A recent Bankrate poll asked U.S. adults about their preparedness ahead of a recession before the end of 2023. These statistics break down how different people are trying to tackle their budget:
Key money management statistics
- 47% Americans are spending less on discretionary purchases.
- 35% are saving more for emergencies.
- 30% are paying more down on credit card debt.
- 24% are looking for additional or more stable income.
- 48% of total women polled feel unprepared ahead of a recession.
- 38% of men feel unprepared for a recession, in comparison.
- 53% of those making under $50,000 a year feel unprepared for a recession.
- 31% of U.S. adults who feel unprepared for a recession are currently doing nothing to improve their financial situation.

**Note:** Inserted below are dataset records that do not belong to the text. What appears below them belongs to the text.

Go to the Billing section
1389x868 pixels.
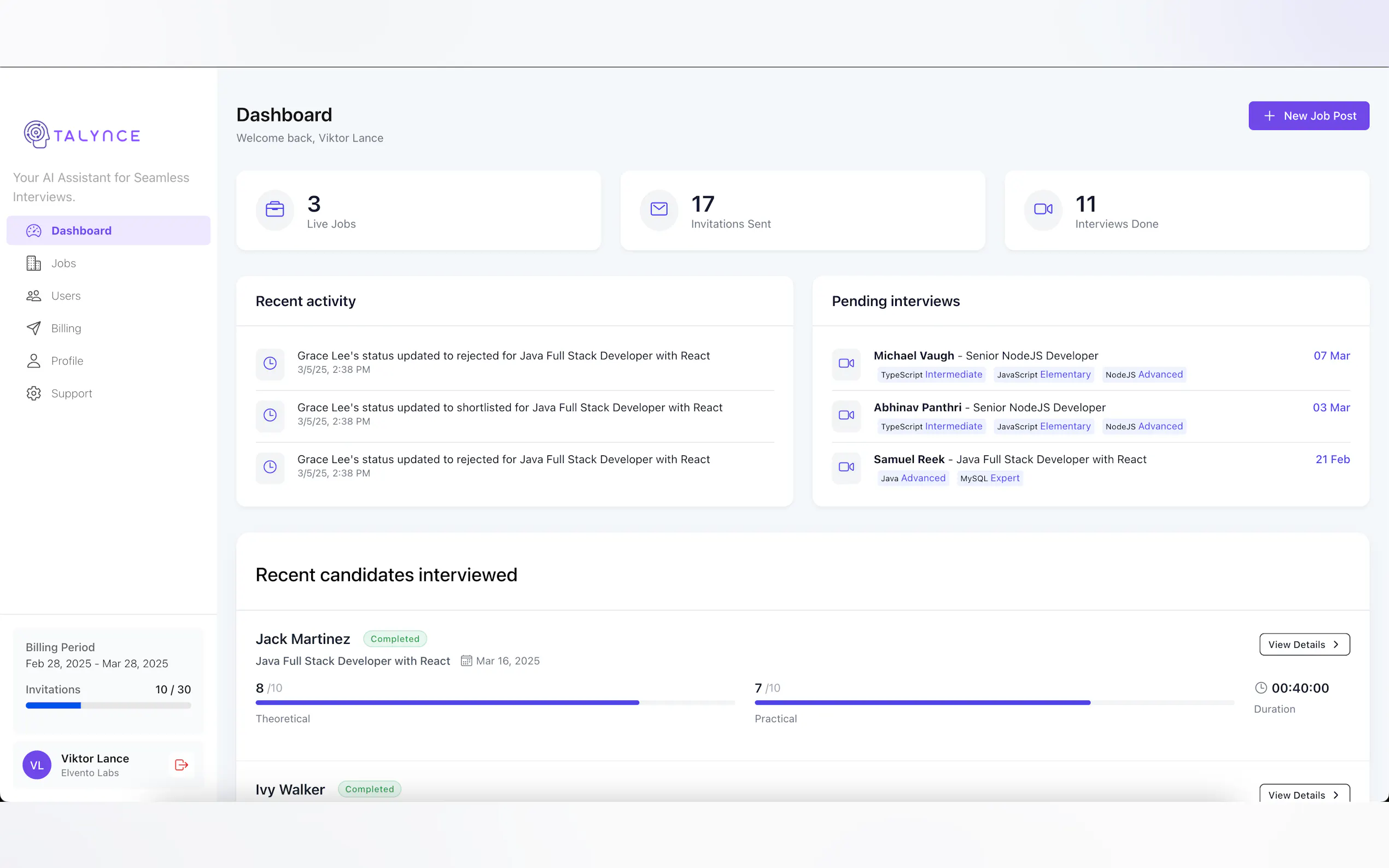[x=66, y=329]
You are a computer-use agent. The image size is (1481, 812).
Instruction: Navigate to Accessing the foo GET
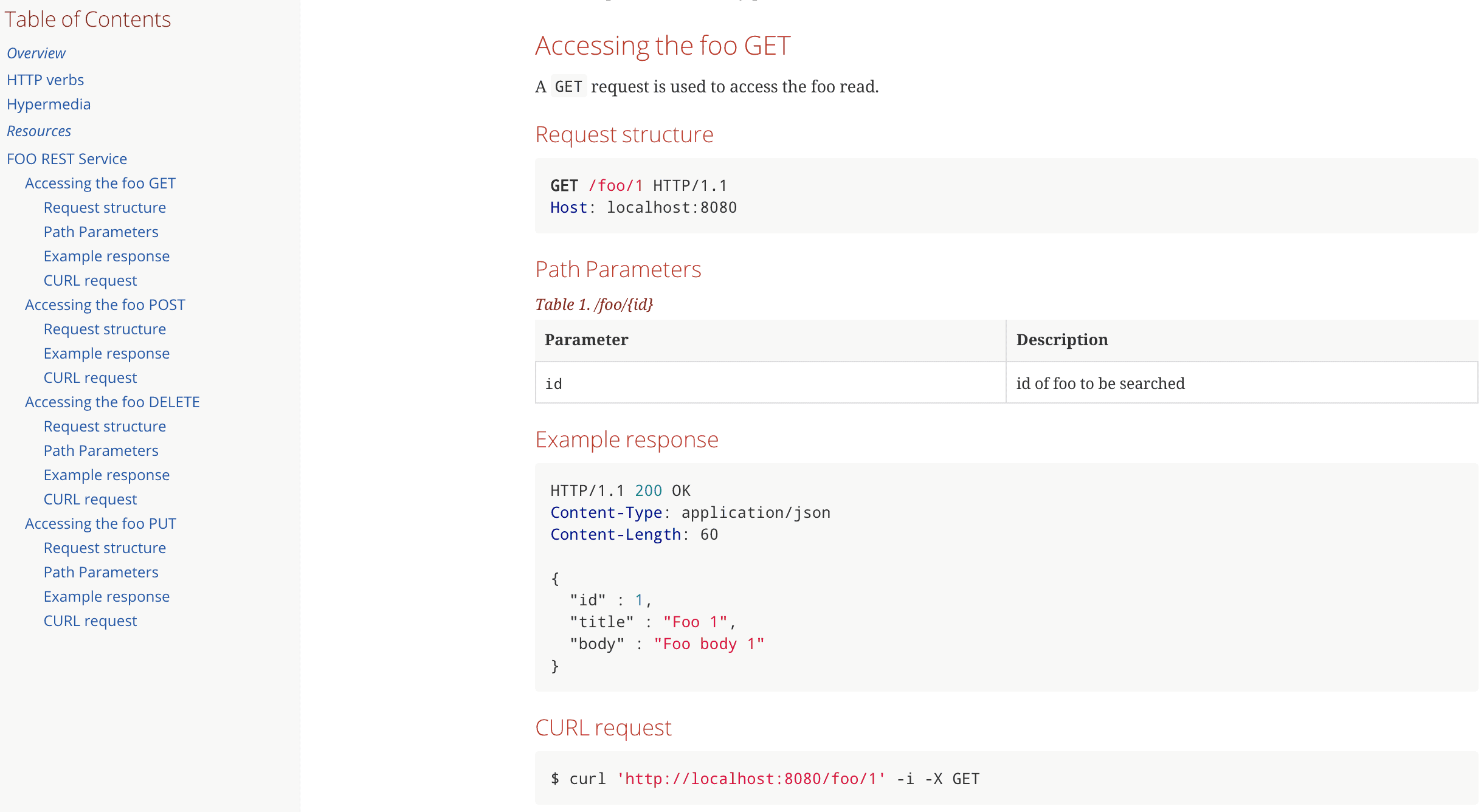pos(100,183)
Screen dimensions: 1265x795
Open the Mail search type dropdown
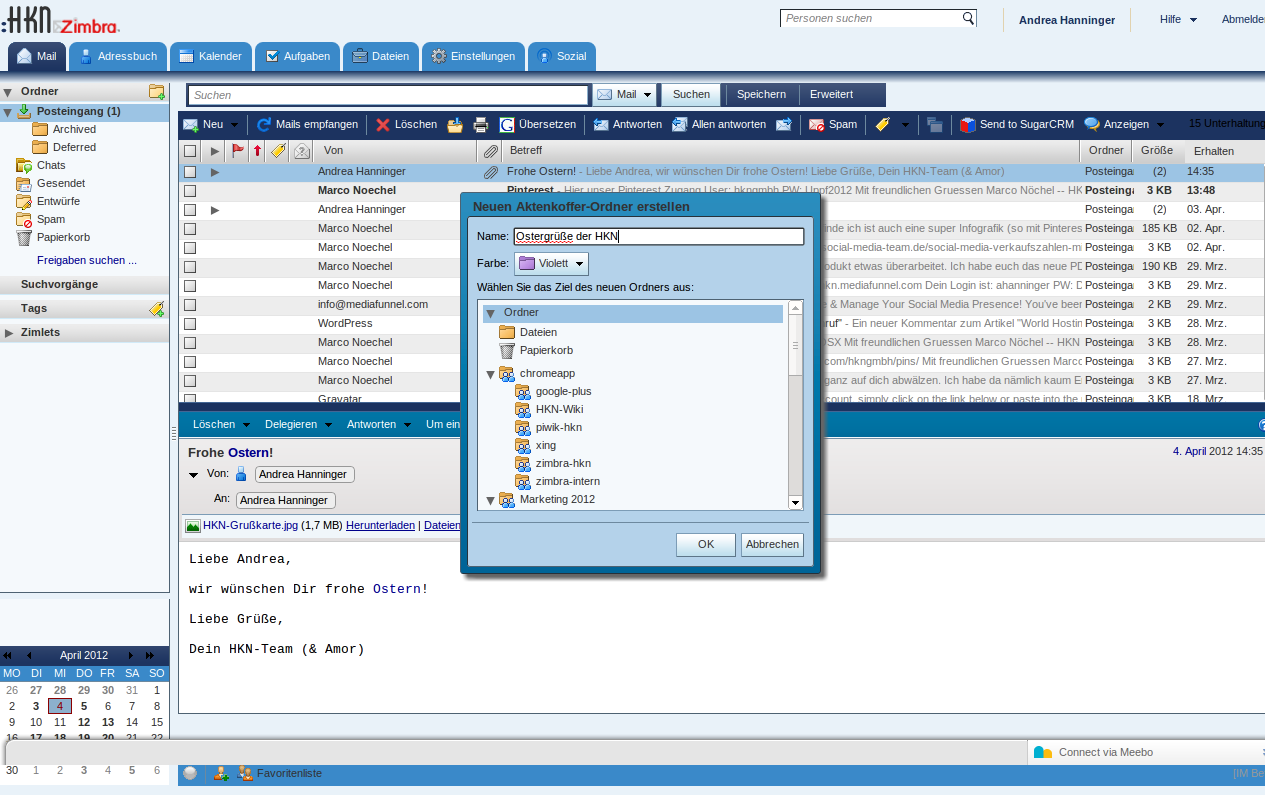tap(625, 95)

13 ways to manage your money
No one person can out-budget a recession, but there are actions anyone can take to manage money and create better peace of mind. Here are 13 accessible steps to create a money management plan and start saving for the future.
- 1. Assess your financial starting point
You can’t plan your finances until you know what your finances are. Take a look at any accounts that you have with available funds, such as your checking account, savings and retirement. Then, make a list of your different sources of debt.